Records supplied:
================

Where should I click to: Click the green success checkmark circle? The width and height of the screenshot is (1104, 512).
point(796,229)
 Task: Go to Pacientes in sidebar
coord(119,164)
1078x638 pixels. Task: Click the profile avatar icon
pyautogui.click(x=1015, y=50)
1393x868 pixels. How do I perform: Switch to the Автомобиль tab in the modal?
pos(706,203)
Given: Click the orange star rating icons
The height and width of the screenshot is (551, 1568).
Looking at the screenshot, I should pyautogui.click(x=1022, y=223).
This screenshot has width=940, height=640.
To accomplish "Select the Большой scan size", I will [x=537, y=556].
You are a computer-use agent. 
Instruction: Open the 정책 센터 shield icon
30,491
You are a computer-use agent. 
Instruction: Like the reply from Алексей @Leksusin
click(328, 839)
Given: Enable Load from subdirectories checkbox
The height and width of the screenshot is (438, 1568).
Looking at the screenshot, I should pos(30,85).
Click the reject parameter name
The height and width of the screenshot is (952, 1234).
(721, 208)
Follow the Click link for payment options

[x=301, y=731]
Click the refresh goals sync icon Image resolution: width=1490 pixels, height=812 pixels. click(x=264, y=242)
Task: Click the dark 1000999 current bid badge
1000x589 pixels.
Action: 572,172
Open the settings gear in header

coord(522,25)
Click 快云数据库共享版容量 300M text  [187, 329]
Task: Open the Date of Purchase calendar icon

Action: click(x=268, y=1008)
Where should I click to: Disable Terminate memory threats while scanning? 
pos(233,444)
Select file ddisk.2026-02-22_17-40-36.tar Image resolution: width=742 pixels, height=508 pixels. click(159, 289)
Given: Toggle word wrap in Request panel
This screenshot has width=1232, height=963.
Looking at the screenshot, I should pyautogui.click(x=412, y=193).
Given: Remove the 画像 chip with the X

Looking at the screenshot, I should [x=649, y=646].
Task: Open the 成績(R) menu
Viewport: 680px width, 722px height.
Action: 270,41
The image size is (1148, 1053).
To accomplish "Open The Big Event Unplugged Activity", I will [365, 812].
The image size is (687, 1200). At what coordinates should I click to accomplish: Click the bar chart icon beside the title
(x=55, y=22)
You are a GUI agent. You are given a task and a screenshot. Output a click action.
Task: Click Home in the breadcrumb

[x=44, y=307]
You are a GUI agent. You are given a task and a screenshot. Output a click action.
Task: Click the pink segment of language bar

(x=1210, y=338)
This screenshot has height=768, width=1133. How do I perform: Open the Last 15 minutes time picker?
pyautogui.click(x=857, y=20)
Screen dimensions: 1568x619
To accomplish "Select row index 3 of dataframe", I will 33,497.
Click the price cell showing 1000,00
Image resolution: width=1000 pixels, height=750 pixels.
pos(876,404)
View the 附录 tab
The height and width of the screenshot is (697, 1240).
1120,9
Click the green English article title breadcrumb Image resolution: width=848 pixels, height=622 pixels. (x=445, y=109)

================

Set down, word for word, the stretch of the listing above running from the line containing "This screenshot has width=940, height=640." through the line containing "[x=301, y=731]", both included.

The answer:
This screenshot has width=940, height=640.
To accomplish "Select the Большой scan size", I will [x=537, y=556].
You are a computer-use agent. 
Instruction: Open the 정책 센터 shield icon
30,491
You are a computer-use agent. 
Instruction: Like the reply from Алексей @Leksusin
click(328, 839)
Given: Enable Load from subdirectories checkbox
The height and width of the screenshot is (438, 1568).
Looking at the screenshot, I should pos(30,85).
Click the reject parameter name
The height and width of the screenshot is (952, 1234).
(721, 208)
Follow the Click link for payment options

[x=301, y=731]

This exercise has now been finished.